EXTRACTED RECORDS:
○ ○ ○ ○ ○ ○ ○
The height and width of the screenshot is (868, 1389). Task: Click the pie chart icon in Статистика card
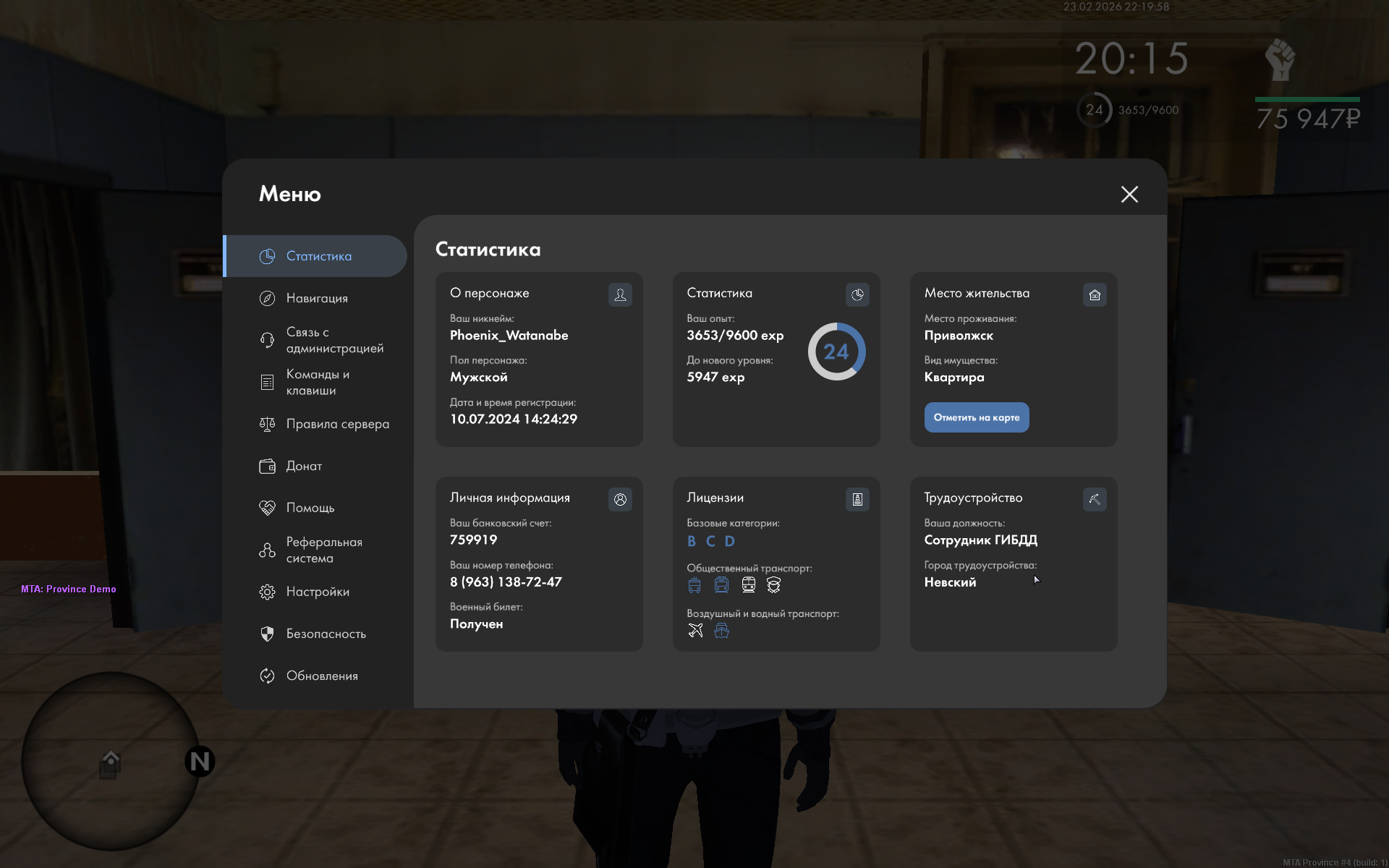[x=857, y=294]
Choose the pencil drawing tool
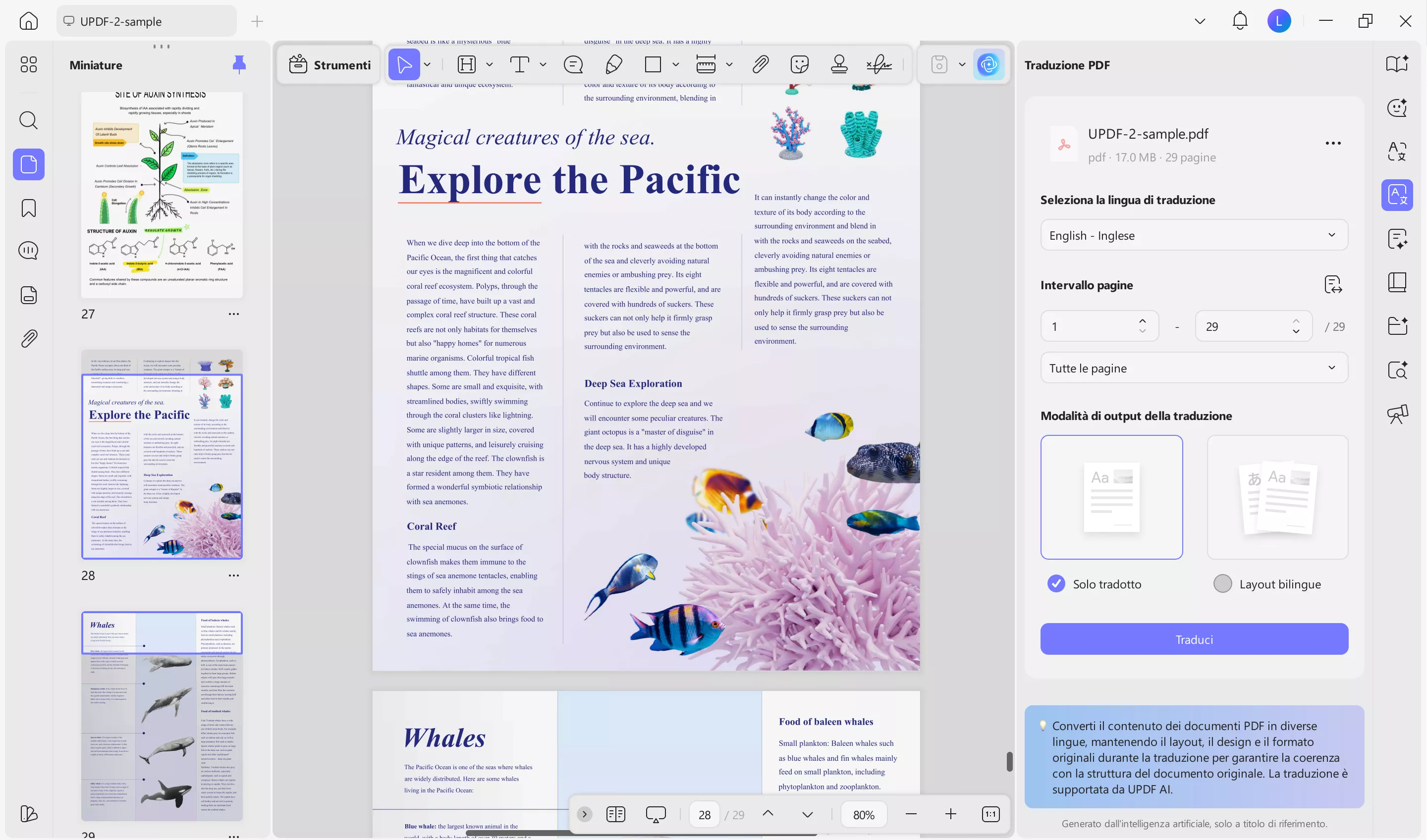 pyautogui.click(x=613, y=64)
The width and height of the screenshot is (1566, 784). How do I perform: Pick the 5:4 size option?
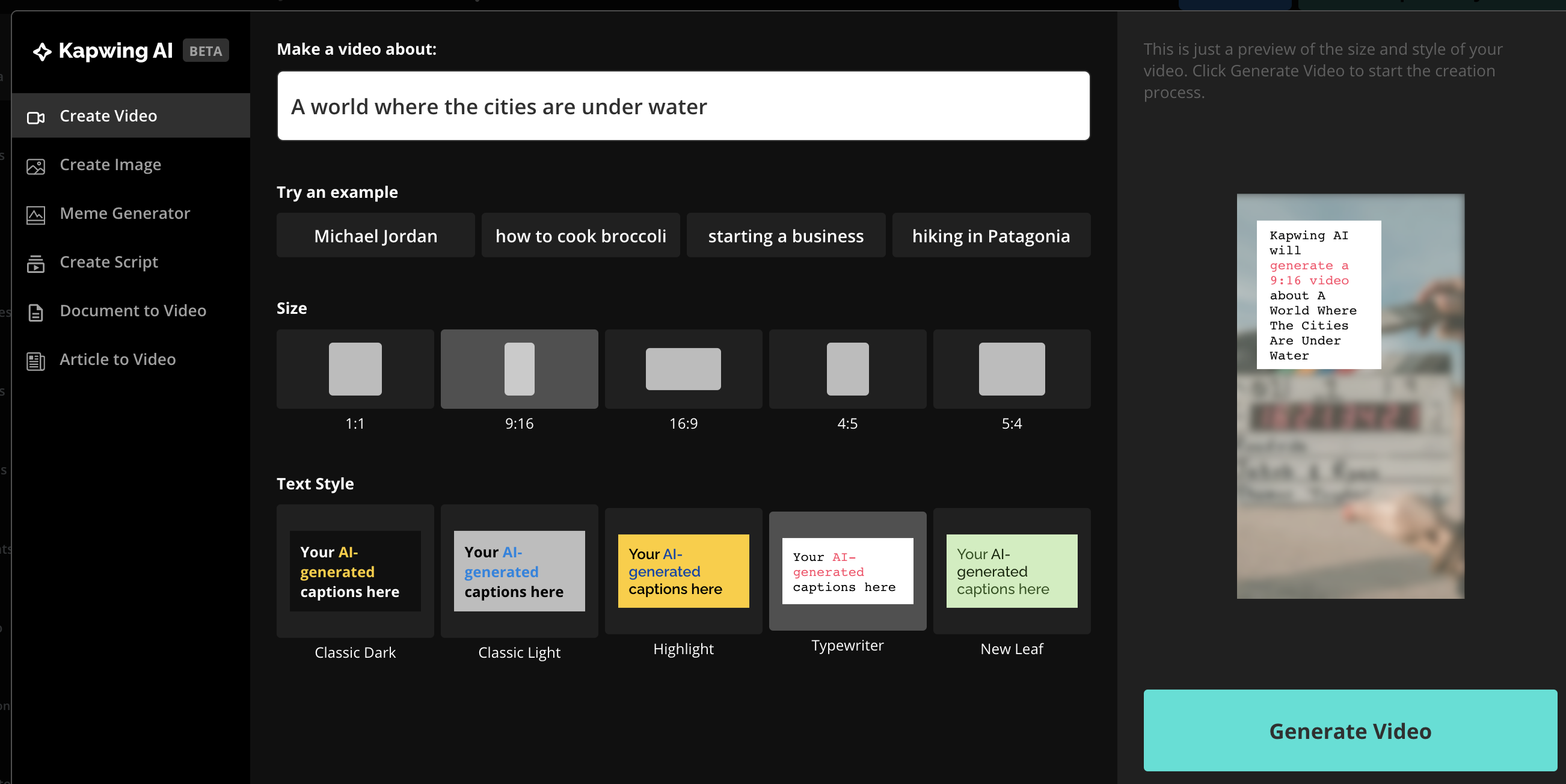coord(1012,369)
○ ○ ○ ○ ○ ○ ○
WORK REQUEST:
Leave out all pictures, then copy the remaining material exactly.

RESULT OF THE EXERCISE:
The height and width of the screenshot is (868, 1389). Task: Click the pie chart icon in Статистика card
[x=857, y=294]
Choose the pencil drawing tool
 pyautogui.click(x=613, y=64)
The width and height of the screenshot is (1566, 784). How do I perform: Pick the 5:4 size option?
coord(1012,369)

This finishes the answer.